Les rédactions doivent également investir dans des formations adaptées pour leurs équipes. Comprendre les limites et les biais des IA est indispensable pour garantir une utilisation éthique et efficace. Des initiatives comme celles de Reuters, qui forme ses journalistes à détecter les biais dans les contenus générés, montrent la voie à suivre.
Une alliance entre technologie et humanité
L’avenir du journalisme africain réside dans un équilibre subtil entre technologie et humanité. Les IA génératives ne doivent pas être perçues comme des menaces, mais comme des alliées pour un journalisme plus audacieux et engagé. Elles offrent une opportunité unique d’améliorer l’efficacité et de diversifier les publics, tout en libérant du temps pour des enquêtes approfondies.
Cependant, cette révolution technologique ne doit jamais compromettre l’intégrité ou l’indépendance intellectuelle des journalistes. Ces derniers restent les architectes de l’information, garants de sa pertinence, de sa véracité et de son éthique. En exploitant ces outils avec discernement et vigilance, les professionnels de l’information peuvent porter leur métier à de nouveaux sommets, tout en préservant l’authenticité qui fait la force du journalisme.

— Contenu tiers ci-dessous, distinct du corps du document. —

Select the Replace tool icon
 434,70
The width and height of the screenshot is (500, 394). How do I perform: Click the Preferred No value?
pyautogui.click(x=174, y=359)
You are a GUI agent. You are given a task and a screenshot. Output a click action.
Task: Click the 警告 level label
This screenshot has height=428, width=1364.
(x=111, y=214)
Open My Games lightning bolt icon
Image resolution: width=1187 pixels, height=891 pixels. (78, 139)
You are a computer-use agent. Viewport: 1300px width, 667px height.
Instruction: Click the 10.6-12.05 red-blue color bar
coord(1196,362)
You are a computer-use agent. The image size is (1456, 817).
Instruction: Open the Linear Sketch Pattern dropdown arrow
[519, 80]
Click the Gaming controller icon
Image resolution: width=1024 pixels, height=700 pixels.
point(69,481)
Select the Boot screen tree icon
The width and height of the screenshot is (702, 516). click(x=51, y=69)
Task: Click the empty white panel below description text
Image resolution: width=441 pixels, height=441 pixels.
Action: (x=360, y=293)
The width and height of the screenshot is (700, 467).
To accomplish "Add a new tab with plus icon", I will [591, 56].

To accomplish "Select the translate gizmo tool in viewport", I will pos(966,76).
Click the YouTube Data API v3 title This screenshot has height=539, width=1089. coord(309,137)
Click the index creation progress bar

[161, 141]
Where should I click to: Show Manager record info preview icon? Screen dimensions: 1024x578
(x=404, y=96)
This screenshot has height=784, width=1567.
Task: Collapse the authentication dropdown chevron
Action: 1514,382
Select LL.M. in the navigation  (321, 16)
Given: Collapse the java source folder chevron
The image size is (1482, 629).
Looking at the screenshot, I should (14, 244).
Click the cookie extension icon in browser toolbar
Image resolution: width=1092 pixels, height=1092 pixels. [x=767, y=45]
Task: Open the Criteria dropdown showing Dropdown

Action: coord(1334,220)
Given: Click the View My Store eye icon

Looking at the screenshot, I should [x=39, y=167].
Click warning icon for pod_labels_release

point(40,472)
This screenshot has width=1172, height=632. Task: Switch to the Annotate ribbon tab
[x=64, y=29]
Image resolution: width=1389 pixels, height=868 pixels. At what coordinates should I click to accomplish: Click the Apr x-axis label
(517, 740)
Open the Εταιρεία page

Le défi à venir sera de maîtriser ces technologies tout en veillant à ce qu’elles servent la créativité et l’engagement, plutôt que de les standardiser ou de les décontextualiser. Dans un monde où la technologie évolue rapidement, les journalistes africains doivent être les gardiens d’une information riche, nuancée et enracinée dans les réalités locales.